For some time, I have been developing the conclusion that I am less beautiful than I used to be. I can’t source a clear before and after, a reason or timeline for the decline, only the unshakeable feeling of deterioration. My face appears ravaged in the mirror. Something is off about my haircut. All of my clothes feel like mistakes. I’ve spent late hours in mild states of derangement, putting off more important things by rifling through old photos of myself. I fixate on tiny details in my past selves, like the whiteness of my eyes or the shape of a curl, and feel an unnameable loss. The truth is that I’ve probably felt this way for well over a year. The phases of envy for some bygone appearance pile on top of one another; if only I’d known I hadn’t quite reached the bottom yet when I thought I had; my six-months-ago self covets the previous six-months-ago self and so on.
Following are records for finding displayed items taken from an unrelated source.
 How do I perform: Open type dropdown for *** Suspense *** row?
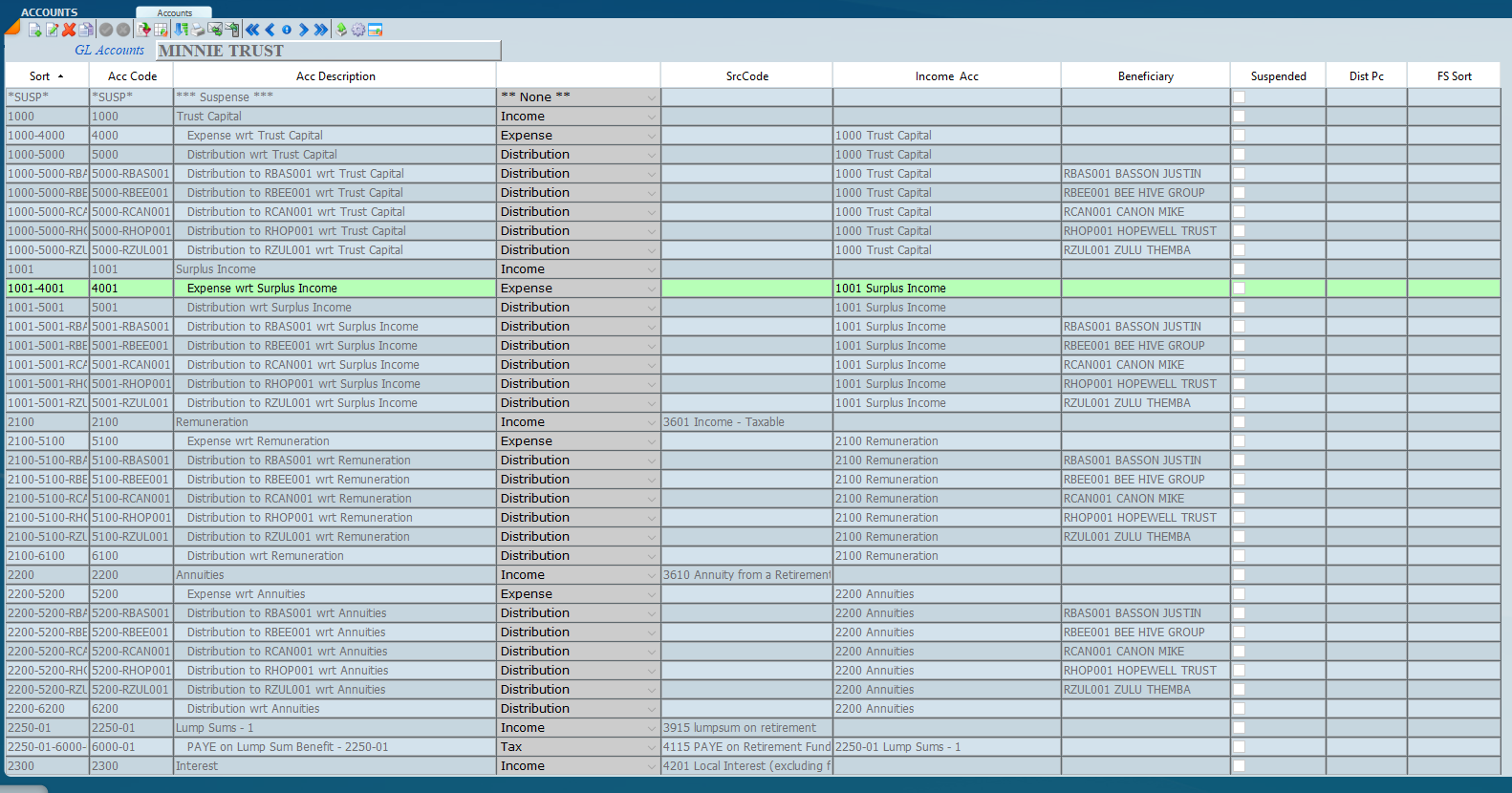[x=651, y=97]
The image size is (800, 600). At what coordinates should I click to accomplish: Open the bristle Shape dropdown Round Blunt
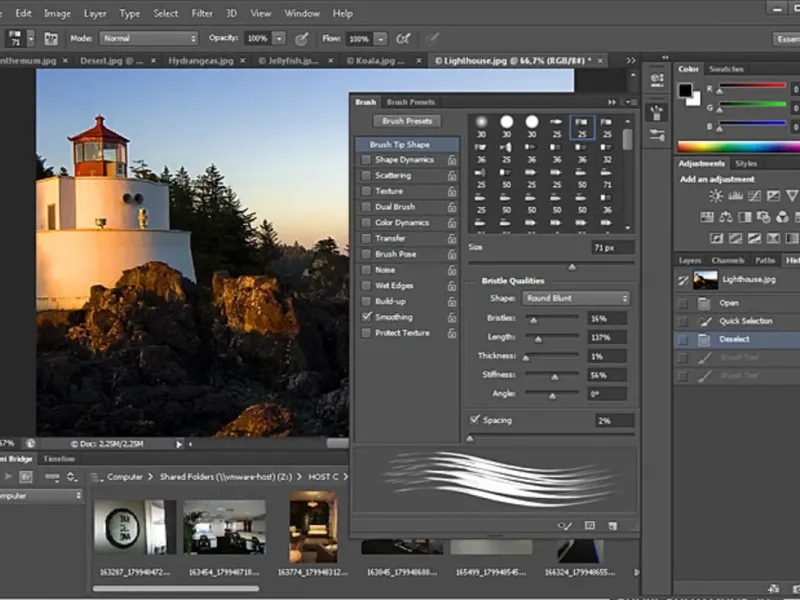(575, 298)
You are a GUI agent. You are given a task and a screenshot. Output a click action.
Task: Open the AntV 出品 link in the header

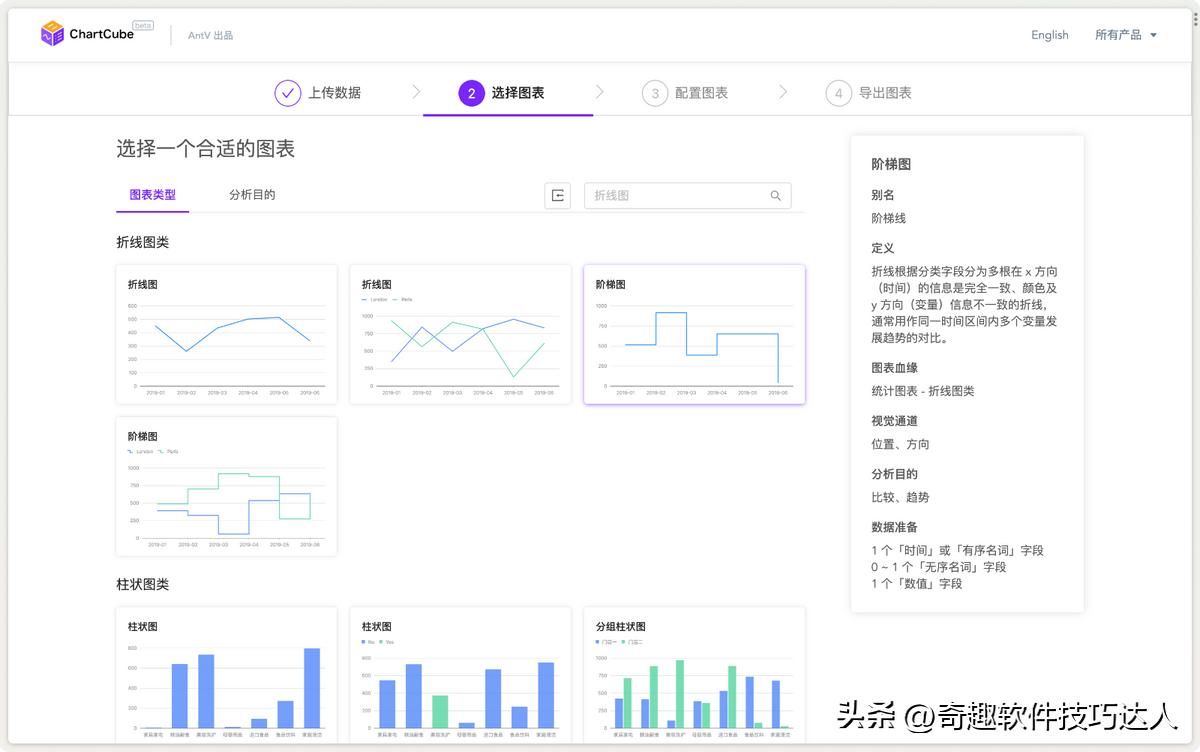pos(211,34)
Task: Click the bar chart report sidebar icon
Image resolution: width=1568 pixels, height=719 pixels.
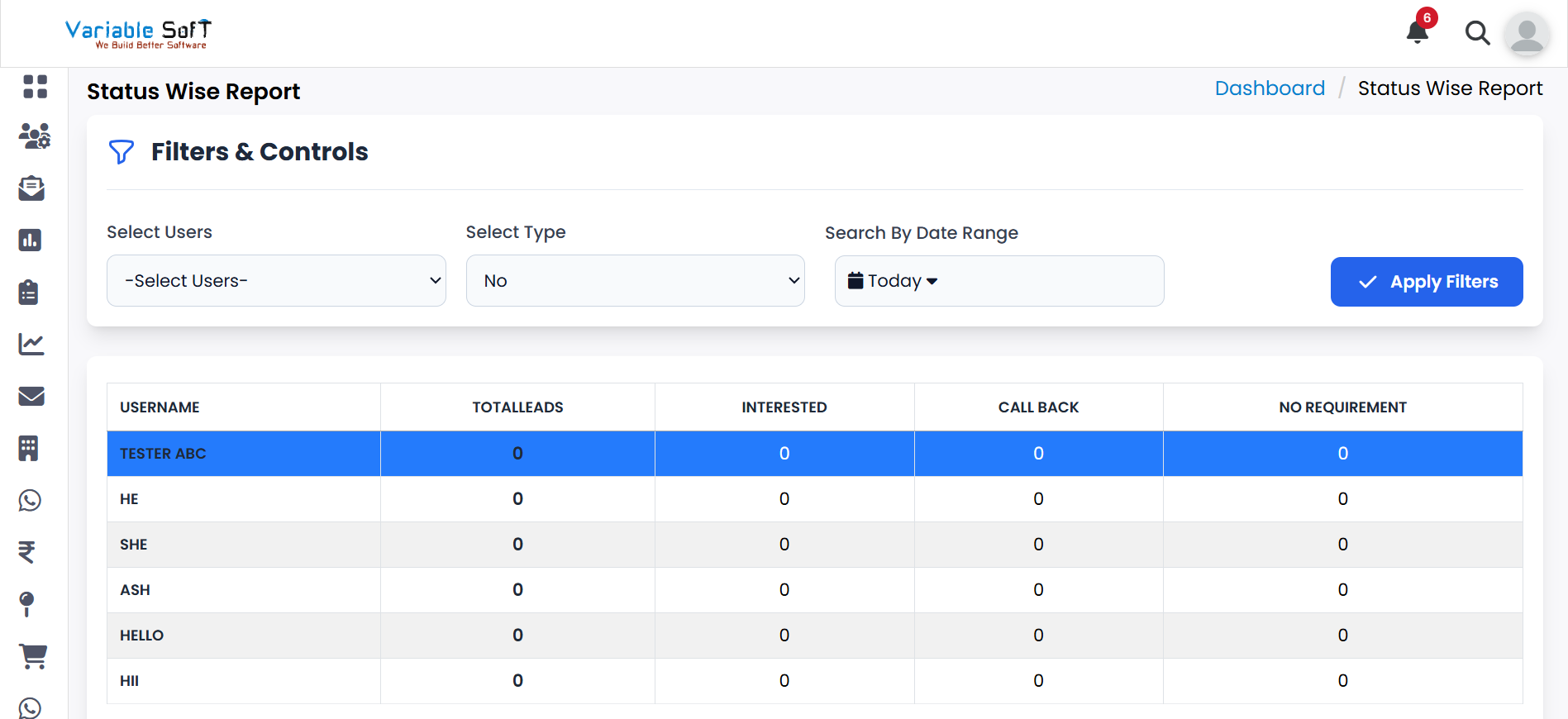Action: click(x=31, y=240)
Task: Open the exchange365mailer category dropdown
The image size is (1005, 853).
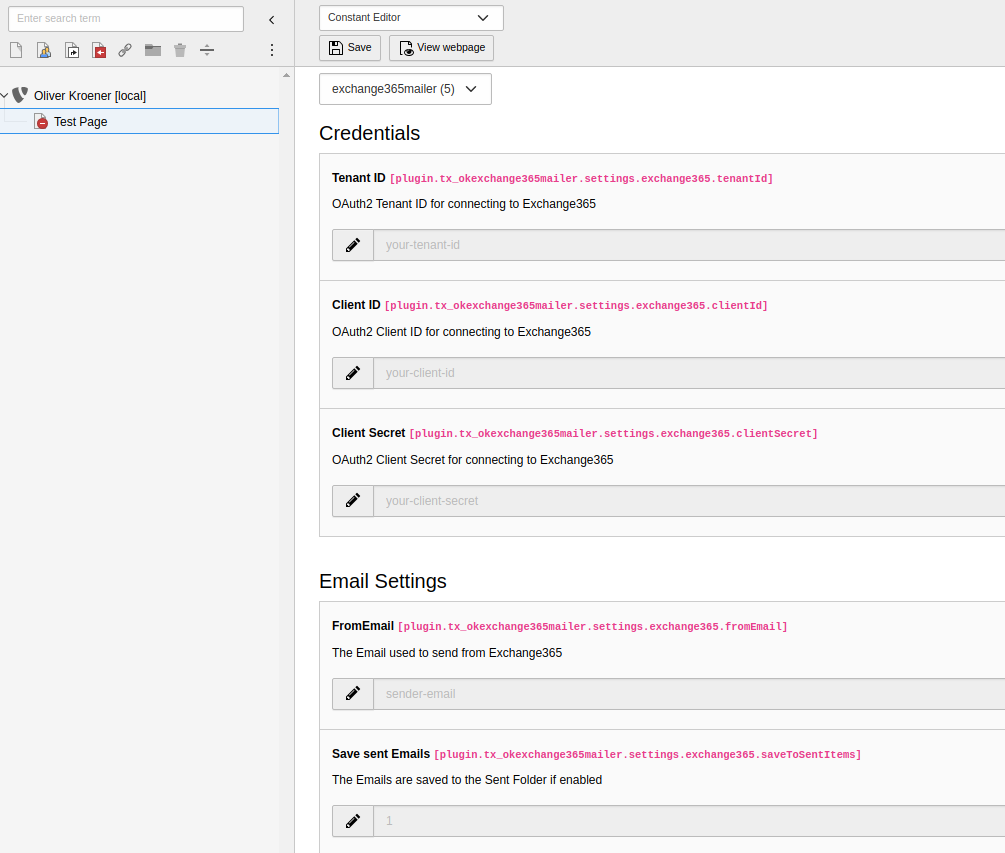Action: pyautogui.click(x=404, y=88)
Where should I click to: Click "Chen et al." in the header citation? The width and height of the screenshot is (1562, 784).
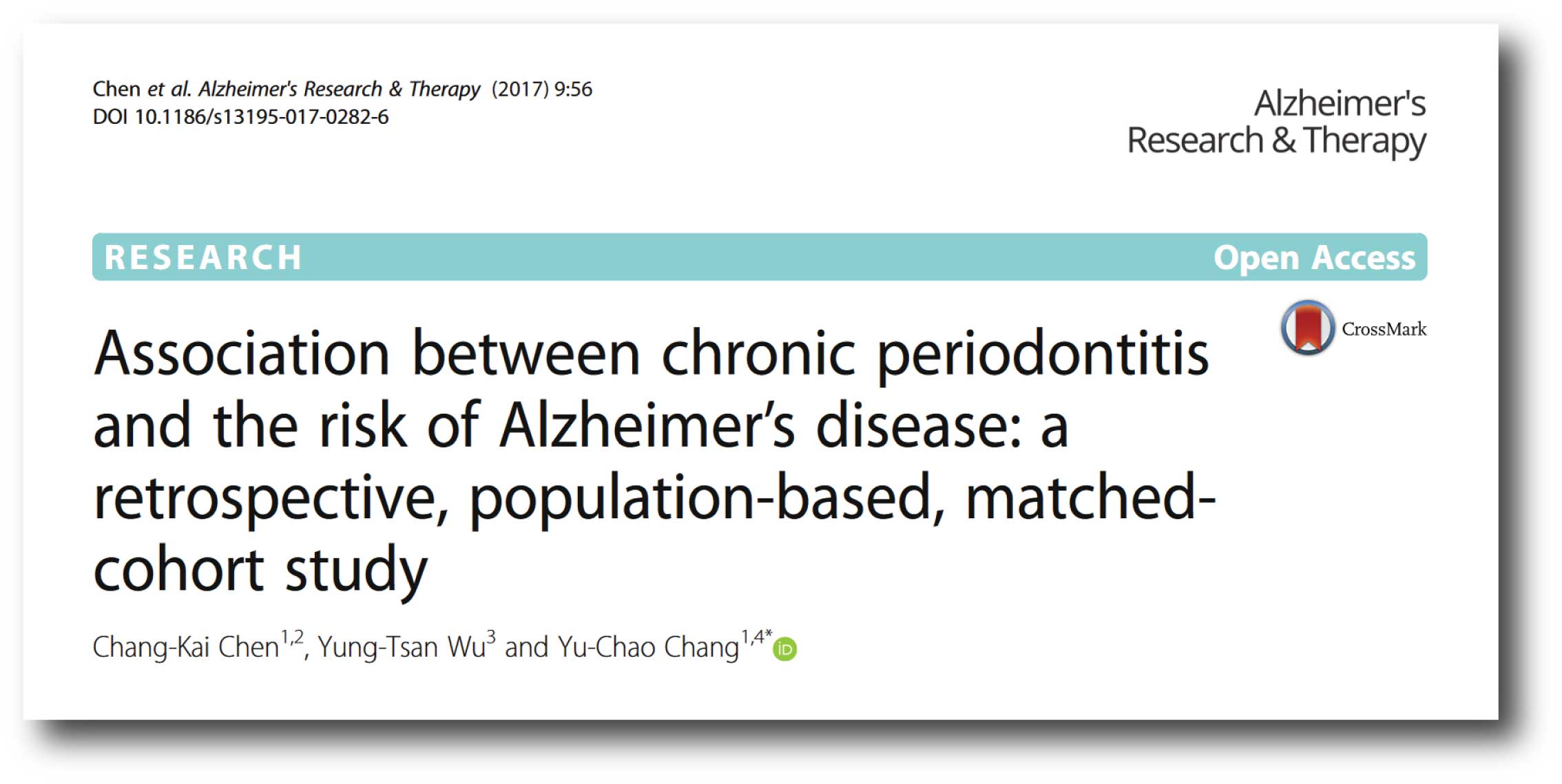(141, 89)
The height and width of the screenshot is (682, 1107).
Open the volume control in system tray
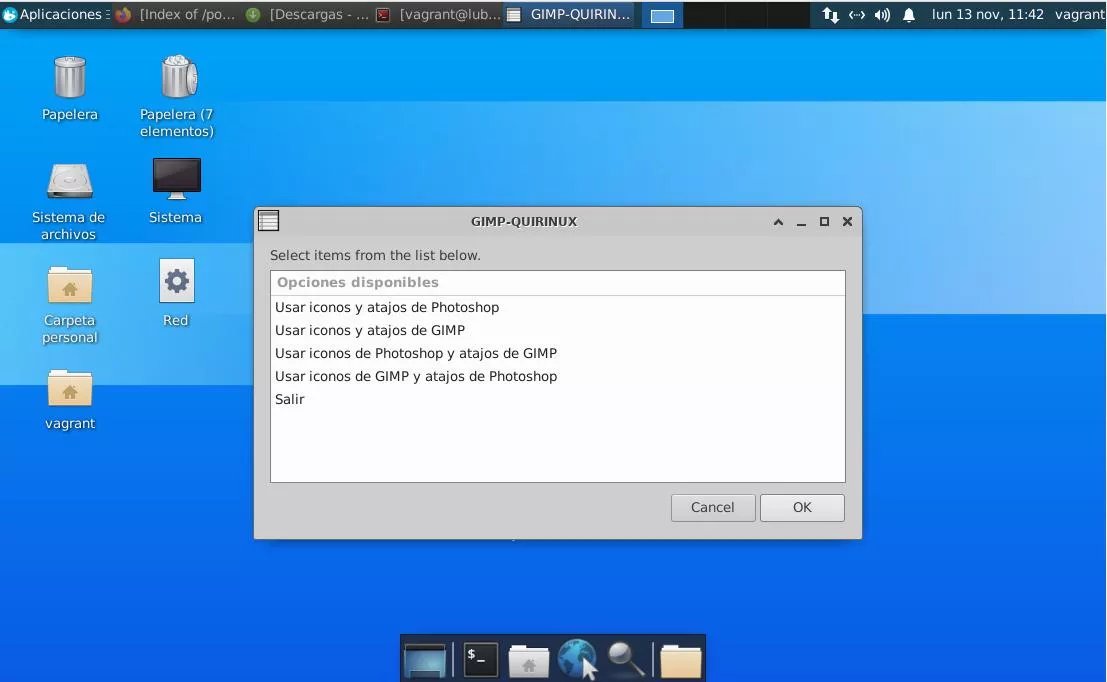point(882,15)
It’s true enough that I’d lost some interest in my appearance— having loosened my tight grip on the equation of my own beauty with personal value, the dogma I was raised with. Yet the uncomfortable side effect of looking in the mirror less and forgetting to take as many selfies and spending less time and money on “upkeep” or “improvement” is the nagging worry that I’ve been letting myself go.
I shared this lament with one of the few friends I knew could tolerate this boring brand of vanity by laughing at me. To be completely, truly, 100% honest with you, she said, squinting into my face in the barren sunlight of Fort Greene park, you look exactly the same as you always have. We’d seen each other’s faces in countless iterations over the four years we’d known each other, so often in the mirror of the bathroom we used to share, in various shades of heartbreak and intoxication and other ruins, through breakouts and 10-pound fluctuations, chops and buzzes. The newer factors of city pollution and nicotine use hadn’t yet desolated this familiarity. I’m just telling you you’re delusional.
I know. I do know.
Even so, neither of us could resist the idea of our nostalgic past as somehow better. We sat beneath the Prison Ship Martyr’s column, on a ledge above the crypt, and talked about running away. We decided there were specific gaps in sensation in the city: the sound of cicadas at night, the feeling of soft earth sinking under our feet, the rush of running with abandon in open space. So many times we’d fashioned the same fantasy: we’re sitting on a front porch somewhere in long skirts, the night air is humid, the sound of banjoes, mandolins. At some point, we were there, but we can’t remember when.